The bell dinged when he opened the door to the office. He could remember checking in last night, but this person wasn’t the same clerk he’d checked in with. This clerk was a little chubby and needed a shave. He sat behind the counter playing some kind of game on his cell phone, and he didn’t even look up when Ryan entered. A small TV sat on top of a battered filing cabinet – the TV was turned on, but the sound was turned all the way down. The area behind the checkout counter was a little messy and disorganized, but it didn’t seem like it bothered the clerk one bit.
Ryan stood at the counter. The clerk seemed very interested in his phone at the moment. Ryan slapped his room keycard down on the counter top. “Checking out,” Ryan said in a loud voice.
“Thanks,” the clerk muttered without looking up. “Hope you enjoyed your stay at the Starlight Motel.”
Ryan was about to turn away and leave, but he turned back around and looked at the clerk. “I need to get to a town called Edrington. Do you know how far it is from here?”
This got the clerk’s attention; he looked up from his phone with bloodshot eyes set deep in his unshaven face. “Edrington?”
The clerk cleared his throat and sat up a little more in his chair. “You go out on that county road out there, hang a right, drive north about three hundred and twenty miles and you’ll run right into Edrington.”
“Small town. Don’t blink; you might drive right through it.”
Ryan nodded and gave the clerk a fake smile. “Thanks,” he said again, about to leave. But the clerk’s next words stopped him cold.
“What do you want to go up to Edrington for? You got family up there or something?”

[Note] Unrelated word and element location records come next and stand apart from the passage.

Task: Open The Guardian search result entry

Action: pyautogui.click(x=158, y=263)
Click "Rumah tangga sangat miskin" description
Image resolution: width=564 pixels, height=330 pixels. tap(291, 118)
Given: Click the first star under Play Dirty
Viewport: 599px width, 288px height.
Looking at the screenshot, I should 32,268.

Ryan turned and stared at the clerk for a moment. “I’m visiting a friend,” he lied.
The clerk shrugged and turned his eyes back to the game on his phone. “Just trying to make conversation,” he muttered.

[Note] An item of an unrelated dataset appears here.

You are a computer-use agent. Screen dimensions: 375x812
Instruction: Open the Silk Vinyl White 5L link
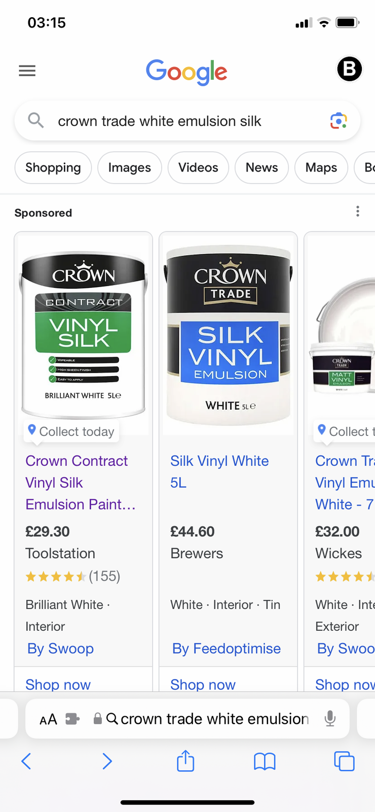coord(219,471)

Ryan opened the office door and the bell dinged again. He stepped outside, shut the door and walked away.
The clerk looked up from his phone and stared at the closed door. He could see Ryan through the window, walking away from the office towards the parking area.

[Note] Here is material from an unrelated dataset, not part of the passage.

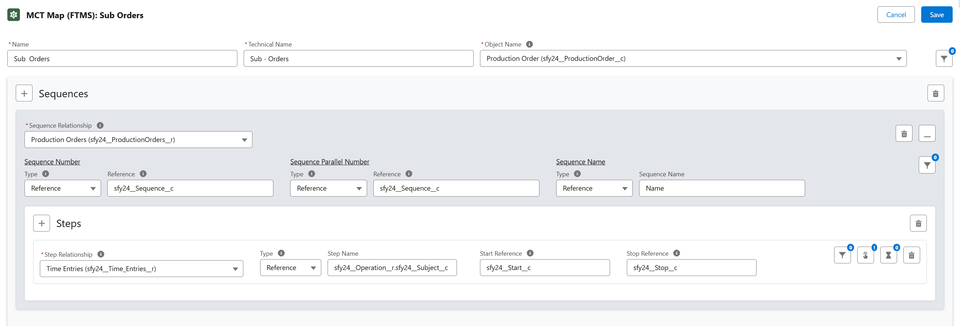Click the Start Reference input field
Screen dimensions: 960x326
(x=544, y=267)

“That town is famous for only one thing,” the clerk said to himself and went back to the game on his phone.
Ryan got in his car (which he was even more certain wasn’t really his) and he stuck the key into the ignition. The car was a Chevy Impala. Silver. 2003. It was definitely well-used; some wear-and-tear on the seats and interior, a few dings and dents in the rear quarter panels, a crack in the front bumper. But it ran well. Started right up when he turned the key.
He sat there for a moment as the engine purred. He checked the gauges. The gas tank was almost three quarters full. He caressed the steering wheel which was already warm from the morning sun beating down on it through the windshield. It was going to be a hot day.
He shifted into reverse and backed out of the parking spot. He was ready to get on the road. He felt an urgency to get to the town of Edrington. Part of the urgency was because he knew that the answers waited for him there. But not just answers to his foggy past, but also to his nightmare. And the other reason for his urgency was because he was sure someone was after him – someone was following him. And that person would find him if he stayed anywhere for too long.